1、「NetScaler Gateway Virtual Servers」メニューに移動し、設定対象の仮想サーバーにチェックを入れ「Edit」します。

GUI) Config > NetScaler Gateway > Virtual Servers

2、「VPN Virtual Server」メニューの 「Advance Settings」から「SSL Profile」をクリックします。

SSL Profile 設定画面1

3、画面が自動的にスクロールされ、「SSL Profile」ドロップダウンメニューから事前に作成した Profile を選択、その後「OK」と「Done」をクリックします。

SSL Profile 設定画面2

SSL Profile 設定画面3

 

2.3 項目説明

     製品GUI ヘルプより取得した機能説明を翻訳した内容です。

SNI 設定項目説明

2.4 動作確認

      SNI の動作と効果を確かめるために、HTTP リクエストを VPN 仮想サーバーに対して送信し、その応答を検証しました。リクエストはTLS によって暗号化し、宛先ドメインとHTTP ホストヘッダーの情報を順次変え、意図通りに通信が成立するもしくは拒否されるかを検証しました。その結果を「試験パターン」にまとめてみました。

 

条件:

・「SNI」 を有効(Enable)・無効(Disable)、にしてリクエストを送信

・「SNI HTTP Host Match」 を有効(STRICT)・無効(NO)、にしてリクエストを送信

・リクエスト宛先、HTTP ホストヘッダー値を同一・別々にしてリクエストを送信

・クライアントは curl を使用

 

試験パターン

 

試験項番1

試験項番2

試験項番3

試験項番4

試験項番5

試験項番6

試験項番7

試験項番8

試験項番9

試験項番10

試験項番11



2.5 注意事項

・作業完了後必ず設定を保存してください。

・VPN仮想サーバーにSSLプロファイルを適用すると、グローバル設定で有効なSSL関連の設定が無効化されます。そのため、必要な項目は必ずSSLプロファイル内で再設定してください。例として、SSLやTLSのバージョン指定、サイファースイートの指定などが該当します。

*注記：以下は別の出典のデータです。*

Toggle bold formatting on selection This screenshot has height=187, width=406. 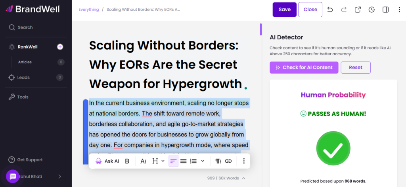click(127, 161)
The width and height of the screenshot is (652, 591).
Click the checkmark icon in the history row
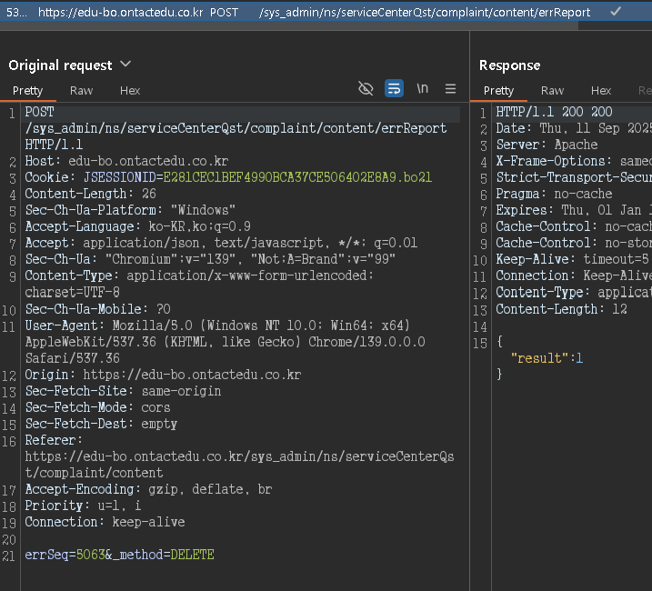pyautogui.click(x=616, y=12)
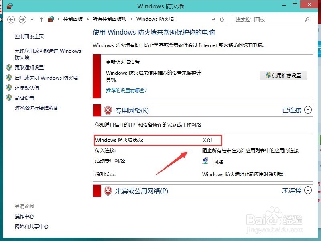
Task: Click the red shield icon on the 来宾或公用网络 banner
Action: (x=108, y=190)
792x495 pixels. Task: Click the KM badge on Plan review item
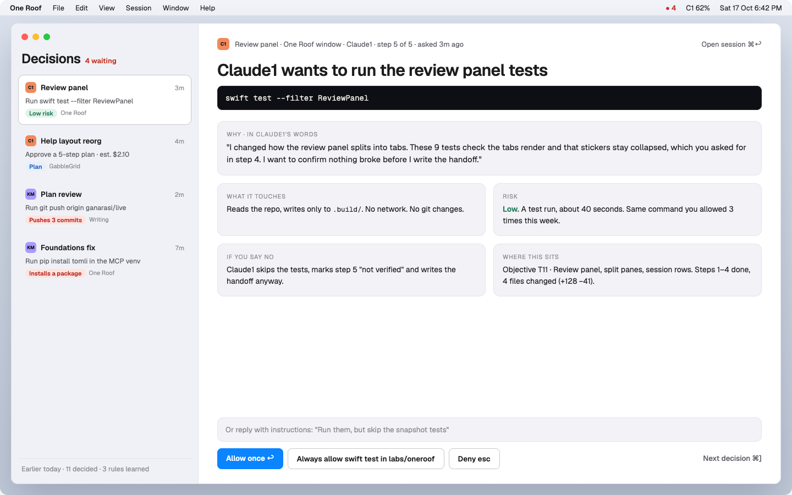31,194
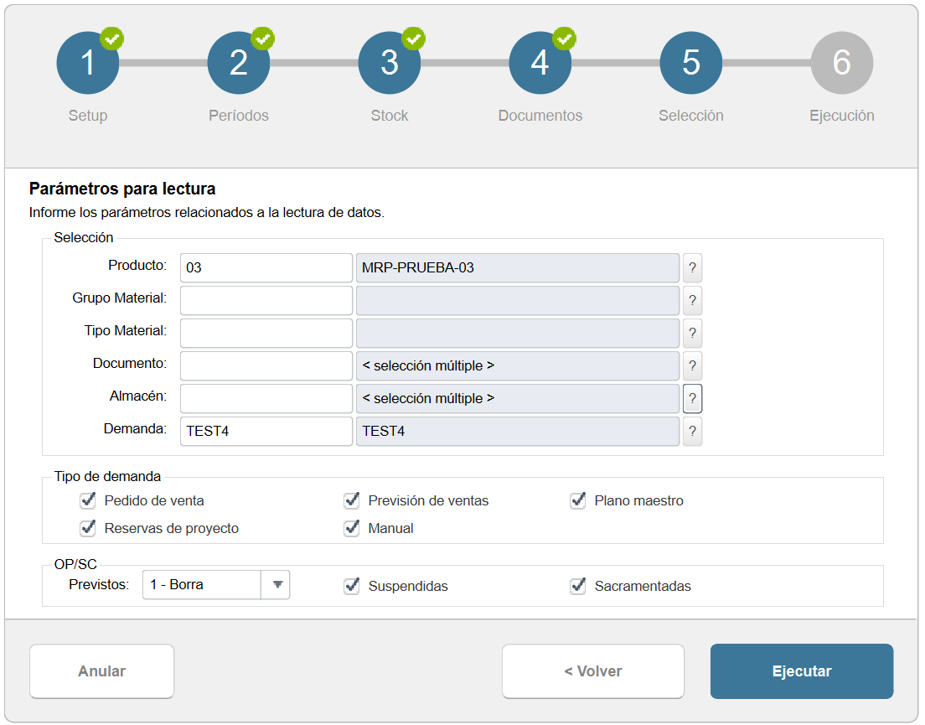This screenshot has width=925, height=725.
Task: Open the Demanda lookup question mark button
Action: coord(692,432)
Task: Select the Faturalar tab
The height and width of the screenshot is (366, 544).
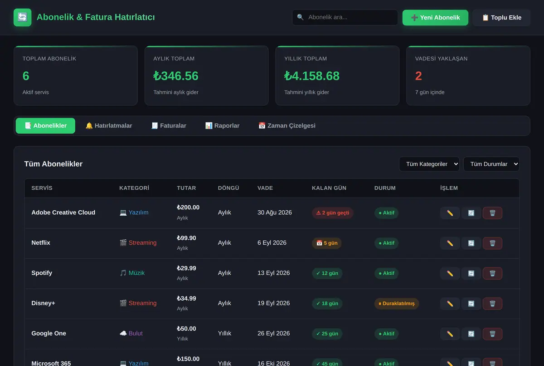Action: click(169, 126)
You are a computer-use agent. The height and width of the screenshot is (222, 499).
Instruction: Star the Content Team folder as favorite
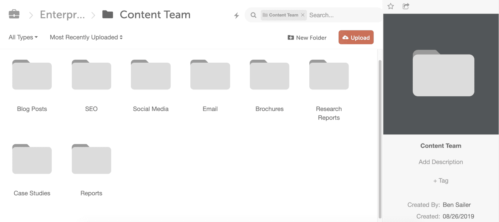coord(390,6)
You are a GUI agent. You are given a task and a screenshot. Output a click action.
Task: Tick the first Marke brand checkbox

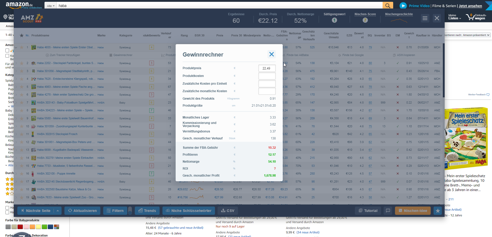[x=7, y=208]
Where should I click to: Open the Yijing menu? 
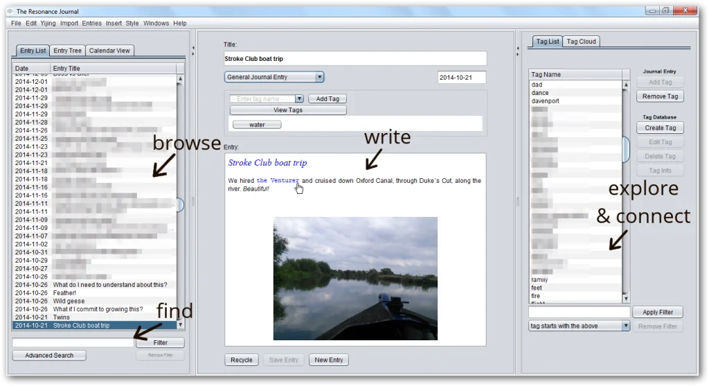[x=48, y=23]
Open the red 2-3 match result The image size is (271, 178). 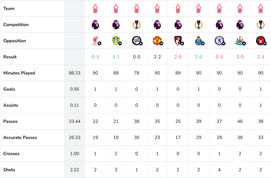click(260, 57)
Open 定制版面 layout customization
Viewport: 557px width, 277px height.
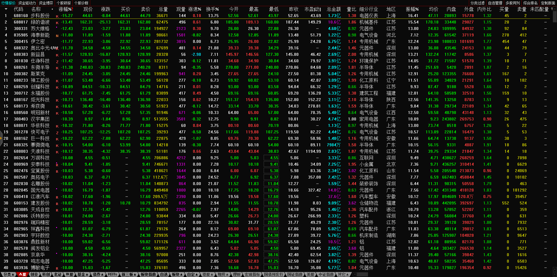click(548, 3)
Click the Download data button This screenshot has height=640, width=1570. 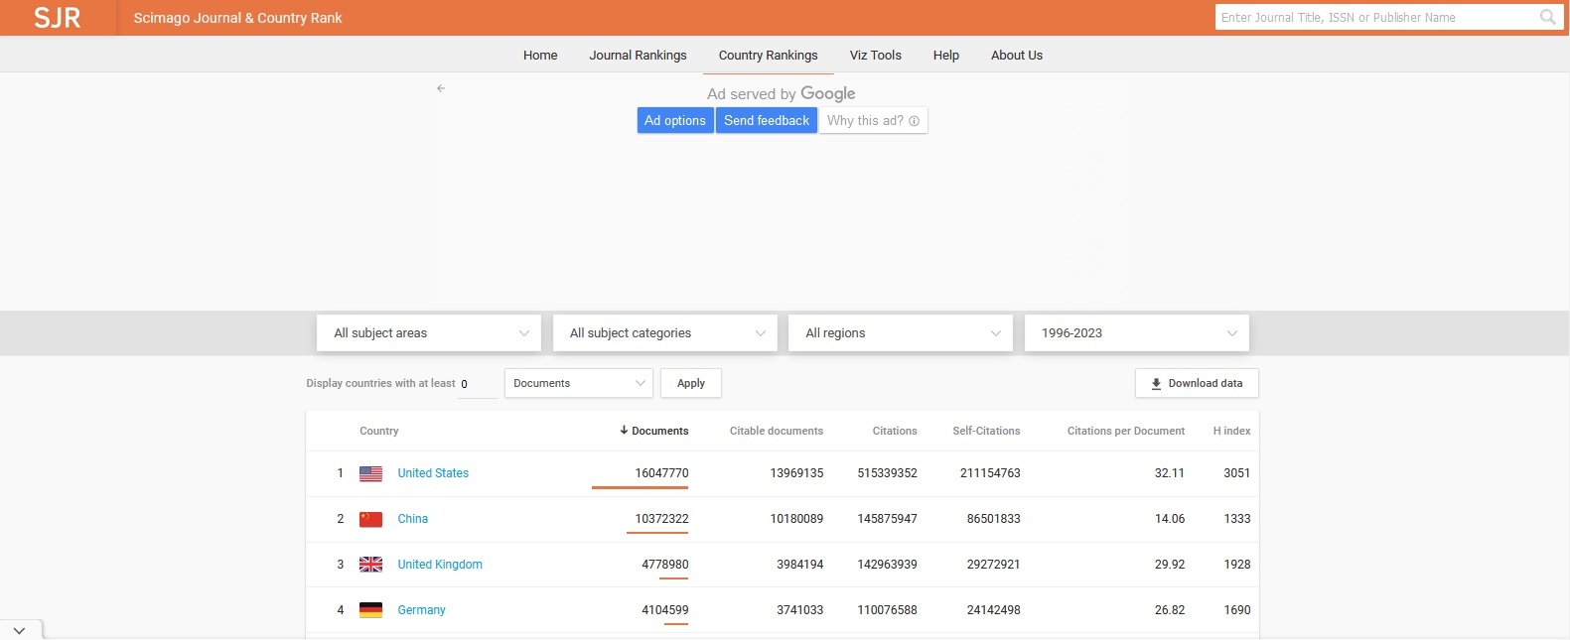click(1196, 384)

・SNIの有効化や「Host」ヘッダー値の検証方法は、SSLグローバルパラメータから変更することも可能です。ただし、将来的にはSSLプロファイルが主な設定方法となることが予想されるため、本手順ではSSLプロファイルを使用しています。

SSL パラメータに関する警告画面(CLI 表示)

2.6 参考情報

・SNI 詳細 「RFC6066」

各機能の詳細情報は製品ドキュメントをご覧ください。

・「Configure a server name indication (SNI) virtual server for secure hosting of multiple sites」

https://docs.netscaler.com/en-us/citrix-adc/current-release/ssl/config-ssloffloading.html

 

・「Host header validation」

https://docs.netscaler.com/en-us/citrix-adc/current-release/ssl/ssl-profiles/ssl-enabling-the-default-profile.html

3 まとめ

     ここまでお読みいただき、ありがとうございます。NetScalerのSSL-SNI機能を活用することで、より安全なVPN接続環境を構築することが可能です。設定手順をしっかりと確認し、適切に導入することで、セキュリティを強化し、攻撃からシステムを守ることができます。今後も最新の情報をチェックし、セキュリティ対策を継続的に行っていきましょう。